Well, yes: me, the author. According to a fuzzy dictionary website, an Antipodean is “a person who comes from Australia or New Zealand”. But there’s little point in examining that kind of definition any further, because it’s neither rigorous nor reassuring.
When I started this blog, on 9 December 2006, I had the impression that my main readers would probably be members of my family back in my native land. In fact, I’ve always had many readers in France and in the USA.
Later on, I widened slightly the sense of the
Antipodes concept to encompass what might be termed an
upside-down world. In Europe, throughout the 15th to the 19th centuries, people were fascinated by all kinds of variations on the theme of
mondus inversus, in which things would happen in quite a different way to familiar events in our real world. Animals would get humans to work for them. Buffoons would reign, while kings would be their clowns. And, in the antipodean vision of exotic lands on the other side of the globe, people would walk on their hands, with their legs in the air.

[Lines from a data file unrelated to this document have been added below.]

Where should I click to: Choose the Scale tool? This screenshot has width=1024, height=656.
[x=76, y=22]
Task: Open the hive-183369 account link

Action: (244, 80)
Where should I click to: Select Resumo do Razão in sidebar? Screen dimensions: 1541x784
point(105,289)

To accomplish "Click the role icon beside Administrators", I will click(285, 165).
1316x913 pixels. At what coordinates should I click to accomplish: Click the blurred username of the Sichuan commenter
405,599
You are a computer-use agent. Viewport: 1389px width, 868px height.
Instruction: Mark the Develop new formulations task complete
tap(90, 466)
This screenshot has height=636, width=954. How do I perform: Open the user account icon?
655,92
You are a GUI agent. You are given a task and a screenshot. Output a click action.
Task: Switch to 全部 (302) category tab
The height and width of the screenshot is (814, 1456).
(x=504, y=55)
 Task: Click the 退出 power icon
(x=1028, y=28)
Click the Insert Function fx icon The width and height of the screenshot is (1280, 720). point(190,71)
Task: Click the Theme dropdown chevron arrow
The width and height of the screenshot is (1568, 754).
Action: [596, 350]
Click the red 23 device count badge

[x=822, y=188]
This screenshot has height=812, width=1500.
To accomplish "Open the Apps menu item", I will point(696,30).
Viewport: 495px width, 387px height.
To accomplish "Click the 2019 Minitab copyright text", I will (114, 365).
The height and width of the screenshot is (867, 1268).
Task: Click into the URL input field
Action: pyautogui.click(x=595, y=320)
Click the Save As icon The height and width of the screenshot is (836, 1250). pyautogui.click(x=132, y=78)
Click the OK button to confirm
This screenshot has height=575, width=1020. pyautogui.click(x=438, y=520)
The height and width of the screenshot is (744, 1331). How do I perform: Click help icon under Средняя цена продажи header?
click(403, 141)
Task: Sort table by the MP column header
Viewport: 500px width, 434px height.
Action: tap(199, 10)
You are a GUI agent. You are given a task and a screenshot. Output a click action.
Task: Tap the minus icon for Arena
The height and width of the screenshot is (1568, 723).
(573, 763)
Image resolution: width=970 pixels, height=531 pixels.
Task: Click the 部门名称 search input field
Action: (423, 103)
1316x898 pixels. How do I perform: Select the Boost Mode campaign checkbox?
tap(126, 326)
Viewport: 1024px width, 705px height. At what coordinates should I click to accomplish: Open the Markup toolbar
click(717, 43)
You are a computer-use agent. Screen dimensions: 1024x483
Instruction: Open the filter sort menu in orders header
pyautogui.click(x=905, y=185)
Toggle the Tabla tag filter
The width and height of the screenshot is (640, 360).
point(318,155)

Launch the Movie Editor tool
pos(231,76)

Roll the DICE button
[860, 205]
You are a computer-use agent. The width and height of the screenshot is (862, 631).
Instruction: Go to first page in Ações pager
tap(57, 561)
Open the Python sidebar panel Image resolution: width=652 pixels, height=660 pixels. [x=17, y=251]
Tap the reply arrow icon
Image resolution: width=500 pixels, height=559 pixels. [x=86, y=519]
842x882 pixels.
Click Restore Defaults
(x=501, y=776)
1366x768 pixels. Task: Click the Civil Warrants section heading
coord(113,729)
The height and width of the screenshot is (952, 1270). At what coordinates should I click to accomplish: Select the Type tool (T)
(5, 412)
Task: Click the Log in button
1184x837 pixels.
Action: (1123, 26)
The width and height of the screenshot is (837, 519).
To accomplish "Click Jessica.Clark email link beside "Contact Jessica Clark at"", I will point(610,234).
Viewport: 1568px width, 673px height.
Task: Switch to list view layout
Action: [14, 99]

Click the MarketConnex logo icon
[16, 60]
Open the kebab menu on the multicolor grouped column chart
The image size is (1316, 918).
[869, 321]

If there are readers of my Antipodes blog who might still imagine that it deals with my native Australia, they're going to be more and more disappointed. Let me explain. Once upon a time, I had a fairly good idea of what was happening in my native land, because I could regularly look at newspapers through the Internet. These days, unfortunately, that is no longer the case. There are fewer and fewer Australian newspapers, the quality of those that remain has dropped frighteningly, and the few remaining newspapers have put padlocks on their information. Even the terribly boring newspaper from my birthplace (Grafton, NSW) is only accessible to paid subscribers. I'm convinced that this crazy situation is rapidly destroying the little that remains of Australia's written press.